Late Victorian Cased Sausurre Hair Hygrometer by Poulenc Freres of Paris
£1,250
Late Victorian Cased Sausurre Hair Hygrometer by Poulenc Freres of Paris
Dimensions
H: 4 x L: 28 x D: 11.5cms
Circa
1900
Maker
Poulenc Freres
Country of manufacture
France
Description
For sale, a French late Victorian period cased Saussure type hair hygrometer by Poulenc Freres of Paris.
Constructed around a lacquered brass rectangular frame with attached wall hanging loop, a piece of hair is clamped at the top with the clamp attached to a screw mechanism which allows for adjustment of tautness. The hair is suspended through the centre of the frame and similarly clamped to the base pointer mechanism which has fine balance adjustment to allow the pointer to traverse the scale. A long brass pointer transfers the movement of the hair up to a central silvered scale plate measuring 30 to 100 degrees of humidity.
A second silvered and engraved plate is attached above the scale with the maker’s name, “Les Etablissements Poulenc Frères, Constructeurs, Paris”.
The instrument retains its original fitted walnut case with hook and eye fastenings and its original makers plaque to the lid.
The Poulenc company dates back to the early Nineteenth Century when baker Pierre Wittmann took ownership of the Hedouin pharmacy in Rue Saint-Merri, Paris. Wittmann had previously trained as a pharmacy technician and his interest in chemistry coincided with the rise of photography which developed during the middle part of the Century.
His daughter Pauline married Etienne Poulenc a pharmacist and chemist in 1851, and the son-in-law joined Pierre Witmann in business. A further workshop was established in 1852 at Vaugirard to manufacture chemicals related to the processing of photographs. By 1858 Pierre Wittmann had retired and passed the business to Etienne Poulenc and Leon Wittmann who produced photographic products under the P.W. brand (Poulenc & Wittmann) and the company exhibited these products at the 1878 Universal Exhibition in Paris.
Etienne Poulenc died in the same year, and business continued under his widow Pauline who introduced her sons to the company. It was briefly renamed “Veuve Poulenc et Fils” (Widow Poulenc & Sons) but in 1881 it was transformed into “Poulenc Freres”. The youngest son, Camille Poulenc graduated from his studies in 1893 as a Doctor of Science and headed up a Research Laboratory at what was by now an extraordinarily successful business selling scientific instruments, laboratory equipment, chemicals and a huge array of photographic products. Camille took the company further forward with his research into producing medicines using both organic and synthetic chemistry. He was also given radium by Pierre & Marie Curie as part of his research endeavours.
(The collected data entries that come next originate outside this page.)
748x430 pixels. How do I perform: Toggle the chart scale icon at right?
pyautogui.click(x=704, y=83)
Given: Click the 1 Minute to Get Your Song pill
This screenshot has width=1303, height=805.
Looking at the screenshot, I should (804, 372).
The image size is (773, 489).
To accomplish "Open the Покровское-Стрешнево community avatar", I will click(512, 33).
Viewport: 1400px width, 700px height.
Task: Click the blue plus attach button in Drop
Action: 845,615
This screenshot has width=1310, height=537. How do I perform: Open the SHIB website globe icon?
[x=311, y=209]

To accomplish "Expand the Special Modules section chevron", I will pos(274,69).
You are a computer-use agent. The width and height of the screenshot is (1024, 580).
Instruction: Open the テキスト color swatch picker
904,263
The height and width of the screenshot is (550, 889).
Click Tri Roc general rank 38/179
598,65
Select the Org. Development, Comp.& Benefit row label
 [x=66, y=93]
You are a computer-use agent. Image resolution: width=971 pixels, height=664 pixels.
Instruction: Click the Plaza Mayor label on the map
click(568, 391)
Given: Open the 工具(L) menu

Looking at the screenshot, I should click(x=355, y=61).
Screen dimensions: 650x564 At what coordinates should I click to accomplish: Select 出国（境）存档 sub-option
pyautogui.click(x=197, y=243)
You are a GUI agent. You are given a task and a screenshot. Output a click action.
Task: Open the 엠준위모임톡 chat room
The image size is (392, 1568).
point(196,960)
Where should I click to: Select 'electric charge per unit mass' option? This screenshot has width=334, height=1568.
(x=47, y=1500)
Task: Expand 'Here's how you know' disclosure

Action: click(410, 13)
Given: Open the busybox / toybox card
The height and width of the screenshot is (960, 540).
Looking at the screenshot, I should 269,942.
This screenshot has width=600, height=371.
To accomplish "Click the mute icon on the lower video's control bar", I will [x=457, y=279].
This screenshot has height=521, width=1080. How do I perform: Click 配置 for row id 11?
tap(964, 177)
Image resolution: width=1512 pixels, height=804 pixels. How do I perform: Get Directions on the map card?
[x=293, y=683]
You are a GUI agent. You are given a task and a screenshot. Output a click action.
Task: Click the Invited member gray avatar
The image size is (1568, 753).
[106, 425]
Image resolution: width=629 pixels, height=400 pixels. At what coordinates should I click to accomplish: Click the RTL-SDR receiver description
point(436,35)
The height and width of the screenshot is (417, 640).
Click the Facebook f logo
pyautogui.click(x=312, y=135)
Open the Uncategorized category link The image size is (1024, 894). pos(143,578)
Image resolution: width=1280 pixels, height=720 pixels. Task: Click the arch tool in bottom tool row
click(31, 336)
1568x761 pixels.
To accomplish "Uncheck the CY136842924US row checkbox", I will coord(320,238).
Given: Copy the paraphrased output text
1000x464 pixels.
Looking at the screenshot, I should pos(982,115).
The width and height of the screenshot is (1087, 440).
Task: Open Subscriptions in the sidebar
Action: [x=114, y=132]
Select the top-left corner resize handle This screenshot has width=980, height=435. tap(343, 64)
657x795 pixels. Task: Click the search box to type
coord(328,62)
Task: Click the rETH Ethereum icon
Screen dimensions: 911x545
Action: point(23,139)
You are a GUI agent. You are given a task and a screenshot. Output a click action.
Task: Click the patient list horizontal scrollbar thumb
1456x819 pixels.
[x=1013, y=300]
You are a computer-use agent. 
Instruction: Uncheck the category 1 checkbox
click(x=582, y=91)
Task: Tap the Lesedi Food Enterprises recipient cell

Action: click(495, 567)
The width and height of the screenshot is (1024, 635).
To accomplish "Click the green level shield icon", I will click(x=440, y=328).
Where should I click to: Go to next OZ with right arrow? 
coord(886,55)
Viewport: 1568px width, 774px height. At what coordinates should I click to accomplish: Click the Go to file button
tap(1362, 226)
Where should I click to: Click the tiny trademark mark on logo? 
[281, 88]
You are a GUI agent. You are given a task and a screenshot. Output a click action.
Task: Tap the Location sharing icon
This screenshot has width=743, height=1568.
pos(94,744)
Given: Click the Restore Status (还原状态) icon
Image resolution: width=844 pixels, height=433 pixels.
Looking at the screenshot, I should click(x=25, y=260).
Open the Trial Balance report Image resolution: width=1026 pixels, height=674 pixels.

The company’s success drove the decision to incorporate in 1900 and it was renamed to the “Etablissements Poulenc Frère” with the three brothers retaining two thirds of the capital. In the same year it exhibited at the Exposition Universelle in Paris.
In 1903 Ernest Fourneau took over the management of pharmaceutical research producing a synthetic local anaesthetic named Stovain. It also benefitted from the onset of the First World War where its expertise was employed in producing poison gas and associated antidotes. It was also required to replicate drugs that were no longer available to the market owing to the effects of war on trade.
After the war, the Poulenc company bought a controlling stake in the British pharmaceutical company May & Baker in 1922 and subsequently merged with the French company, “Societe Chimique des Usines du Rhone” in 1928 to form a new company, “Rhone-Poulenc”.
It continued to trade as Rhone Poulenc until the 1990s where numerous selloffs and mergers took place and it was finally subsumed in 2011 into Sanofi.
Given the various mergers and name changes throughout the company’s long period of trading, it can be said with certainty that this instrument would have been produced between 1900 and 1928. My assumption is that due to its wartime demands and focus, this instrument is likely to have been produced quite soon after the company’s incorporation and in less fraught times.